>>>>>

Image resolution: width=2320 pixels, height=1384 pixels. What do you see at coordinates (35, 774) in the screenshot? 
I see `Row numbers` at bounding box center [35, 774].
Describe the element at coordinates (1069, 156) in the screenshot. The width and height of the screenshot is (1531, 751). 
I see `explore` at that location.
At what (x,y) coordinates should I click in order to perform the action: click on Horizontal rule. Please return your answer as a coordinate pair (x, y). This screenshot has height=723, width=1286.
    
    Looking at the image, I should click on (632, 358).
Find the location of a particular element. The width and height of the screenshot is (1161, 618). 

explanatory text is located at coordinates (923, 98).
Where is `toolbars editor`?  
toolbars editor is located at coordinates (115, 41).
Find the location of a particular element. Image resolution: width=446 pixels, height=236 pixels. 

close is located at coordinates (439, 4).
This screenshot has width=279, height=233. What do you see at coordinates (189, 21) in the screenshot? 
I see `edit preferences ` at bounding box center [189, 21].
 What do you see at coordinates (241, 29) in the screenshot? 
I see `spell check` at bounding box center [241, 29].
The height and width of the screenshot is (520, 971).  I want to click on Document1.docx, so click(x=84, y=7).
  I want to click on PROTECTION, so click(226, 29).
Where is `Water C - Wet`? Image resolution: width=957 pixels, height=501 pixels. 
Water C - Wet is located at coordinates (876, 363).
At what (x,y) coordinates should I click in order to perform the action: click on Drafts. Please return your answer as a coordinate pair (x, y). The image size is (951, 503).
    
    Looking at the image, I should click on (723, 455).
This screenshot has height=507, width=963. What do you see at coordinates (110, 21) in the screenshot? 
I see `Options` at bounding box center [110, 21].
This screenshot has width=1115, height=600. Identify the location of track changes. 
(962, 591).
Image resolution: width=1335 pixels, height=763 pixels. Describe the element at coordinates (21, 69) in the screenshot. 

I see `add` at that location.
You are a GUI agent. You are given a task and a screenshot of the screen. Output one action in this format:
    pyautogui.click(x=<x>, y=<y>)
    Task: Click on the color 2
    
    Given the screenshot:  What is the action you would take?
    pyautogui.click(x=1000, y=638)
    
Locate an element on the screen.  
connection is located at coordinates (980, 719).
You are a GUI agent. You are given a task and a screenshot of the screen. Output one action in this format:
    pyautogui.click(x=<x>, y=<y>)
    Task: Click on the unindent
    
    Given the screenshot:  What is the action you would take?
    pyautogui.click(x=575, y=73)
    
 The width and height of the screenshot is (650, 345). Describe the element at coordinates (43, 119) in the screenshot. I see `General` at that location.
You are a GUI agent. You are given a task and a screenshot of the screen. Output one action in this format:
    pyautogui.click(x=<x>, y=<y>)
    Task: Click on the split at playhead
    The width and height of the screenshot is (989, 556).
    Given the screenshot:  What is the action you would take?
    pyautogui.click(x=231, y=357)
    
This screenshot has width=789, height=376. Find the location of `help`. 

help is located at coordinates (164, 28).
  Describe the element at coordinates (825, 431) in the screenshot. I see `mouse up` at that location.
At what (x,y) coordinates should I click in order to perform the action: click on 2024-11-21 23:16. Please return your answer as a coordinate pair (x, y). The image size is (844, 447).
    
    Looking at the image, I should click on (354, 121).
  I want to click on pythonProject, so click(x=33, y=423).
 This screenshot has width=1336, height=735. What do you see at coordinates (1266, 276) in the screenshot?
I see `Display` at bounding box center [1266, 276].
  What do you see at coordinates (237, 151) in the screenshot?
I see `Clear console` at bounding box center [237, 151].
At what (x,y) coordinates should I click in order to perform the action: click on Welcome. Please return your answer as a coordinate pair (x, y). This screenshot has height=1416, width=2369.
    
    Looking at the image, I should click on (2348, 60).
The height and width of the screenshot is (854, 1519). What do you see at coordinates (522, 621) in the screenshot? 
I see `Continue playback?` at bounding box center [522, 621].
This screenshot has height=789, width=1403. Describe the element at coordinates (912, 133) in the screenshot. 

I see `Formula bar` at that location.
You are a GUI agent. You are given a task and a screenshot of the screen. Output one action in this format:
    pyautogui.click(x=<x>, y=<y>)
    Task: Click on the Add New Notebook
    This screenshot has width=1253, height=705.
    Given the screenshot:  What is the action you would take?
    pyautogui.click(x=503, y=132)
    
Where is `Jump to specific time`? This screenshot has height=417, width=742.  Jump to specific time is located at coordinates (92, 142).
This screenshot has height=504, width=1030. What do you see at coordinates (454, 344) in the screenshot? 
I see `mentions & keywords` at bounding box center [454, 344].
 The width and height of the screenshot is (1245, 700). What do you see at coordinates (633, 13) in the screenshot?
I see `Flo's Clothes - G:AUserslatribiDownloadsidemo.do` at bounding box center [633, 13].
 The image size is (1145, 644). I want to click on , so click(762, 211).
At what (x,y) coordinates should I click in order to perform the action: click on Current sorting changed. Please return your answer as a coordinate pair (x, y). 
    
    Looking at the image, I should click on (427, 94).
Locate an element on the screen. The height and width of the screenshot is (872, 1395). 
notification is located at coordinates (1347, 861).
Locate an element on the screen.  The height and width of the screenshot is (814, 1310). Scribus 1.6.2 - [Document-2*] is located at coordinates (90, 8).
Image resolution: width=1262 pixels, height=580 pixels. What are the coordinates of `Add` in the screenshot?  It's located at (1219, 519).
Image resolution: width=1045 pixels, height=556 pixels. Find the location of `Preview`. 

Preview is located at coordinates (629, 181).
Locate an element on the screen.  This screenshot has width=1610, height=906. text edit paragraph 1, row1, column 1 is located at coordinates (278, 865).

<<<<<

_Short exercise_: Reproduce the rows from the start of the records through the line containing "center [35, 774].", inclusive, without any changes.

_Correct response_:
Image resolution: width=2320 pixels, height=1384 pixels. What do you see at coordinates (35, 774) in the screenshot? 
I see `Row numbers` at bounding box center [35, 774].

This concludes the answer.